Prove that $\cos A + \sin (270 - A) - \sin (270 - A) + \cos (180 + A) = 0$

Answer 1

Hint: As we know that if the angle say $\theta $ is in the third quadrant then $\cos \theta $ will be negative and we know that $\sin (A + B) = \sin A\cos B + \sin B\cos A$. We are going to use this formula to get the required answer.

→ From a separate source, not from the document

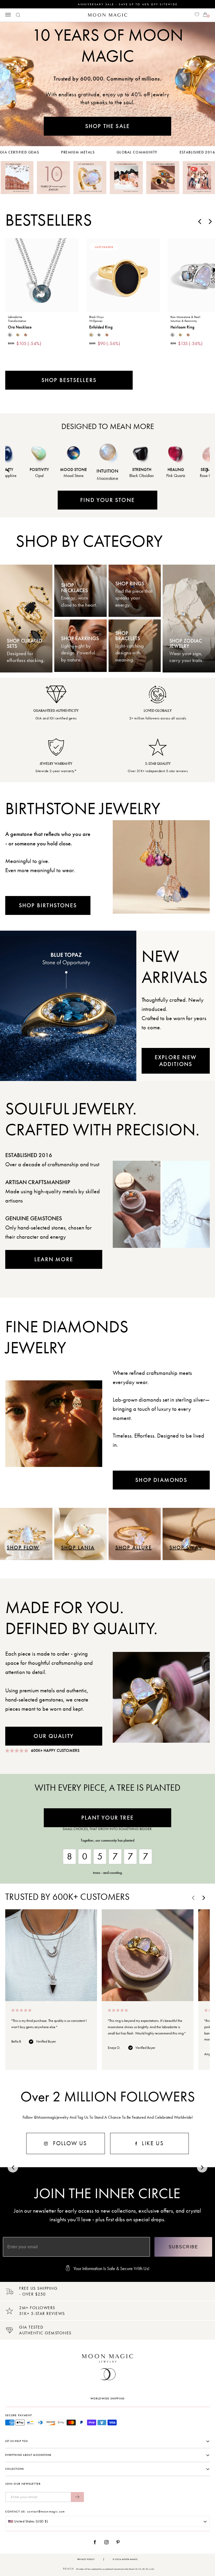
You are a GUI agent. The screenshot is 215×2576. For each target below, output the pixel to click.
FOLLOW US (69, 2143)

Complete step by step answer:
Here we are given the equation in terms of sin and cos and we need to prove that
$\cos A + \sin (270 - A) - \sin (270 - A) + \cos (180 + A) = 0$
Now if we take LHS
So LHS$ = \cos A + \sin (270 - A) - \sin (270 - A) + \cos (180 + A)$$ - - - - (1)$
So we need to take LHS
As we know that for the given angle $A,B$
$\sin (A + B) = \sin A\cos B + \sin B\cos A$
So we can find the value of $\sin (270 + A)$
$\Rightarrow \sin (270 + A)$$ = \sin 270\cos A + \cos 270\sin A$
We know that
$\sin (2n + 1)\dfrac{\pi }{2} = {( - 1)^n}$
So for $n = 1$
$\sin \dfrac{{3\pi }}{2} = {( - 1)^1}$
And we know that $\dfrac{{3\pi }}{2} = 270^\circ $
So $\sin (270^\circ ) = - 1$
And also we know that $\cos (2n + 1)\dfrac{\pi }{2} = 0$
Hence $\cos (270^\circ ) = 0$
Therefore we can say that
$\Rightarrow \sin (270 + A)$$ = \sin 270\cos A + \cos 270\sin A$
$
   = ( - 1)\cos A + 0.\sin A \\
   = - \cos A \\
 $
And we also know that $\sin (A - B) = \sin A\cos B - \sin B\cos A$
Now we get that
$\Rightarrow \sin (270 - A)$$ = \sin 270\cos A - \cos 270\sin A$
$
   = - \cos A - 0.\sin A \\
   = - \cos A
$
Therefore we get that
$\Rightarrow \sin (270 + A)$$ = - \cos A$
$\Rightarrow \sin (270 - A) = - \cos A$
Also we know that we need to find$\cos (180 + A)$ and we know that
As $180 + A$ is in the third quadrant, then we know that here cos is negative
So $\cos (180 + A) = - \cos A$
Now putting the value in equation (1) we get that
$\Rightarrow LHS = \cos A + \sin (270 - A) - \sin (270 - A) + \cos (180 + A)$
$
   = \cos A - \cos A + \cos A - \cos A \\
   = 0 \\
= RHS
 $

Hence proved.

Note:
We know that $\sin (90 + \theta ) = \cos \theta $
Similarly for $\sin \left( {\dfrac{{3\pi }}{2} + \theta } \right) = - \cos \theta $ as $\dfrac{{3\pi }}{2}$ lies in the fourth quadrant. For the first quadrant all are positive, for the second, sin and cosec are positive, for the third, tan and cot are positive while in the fourth quadrant cos and sec are positive.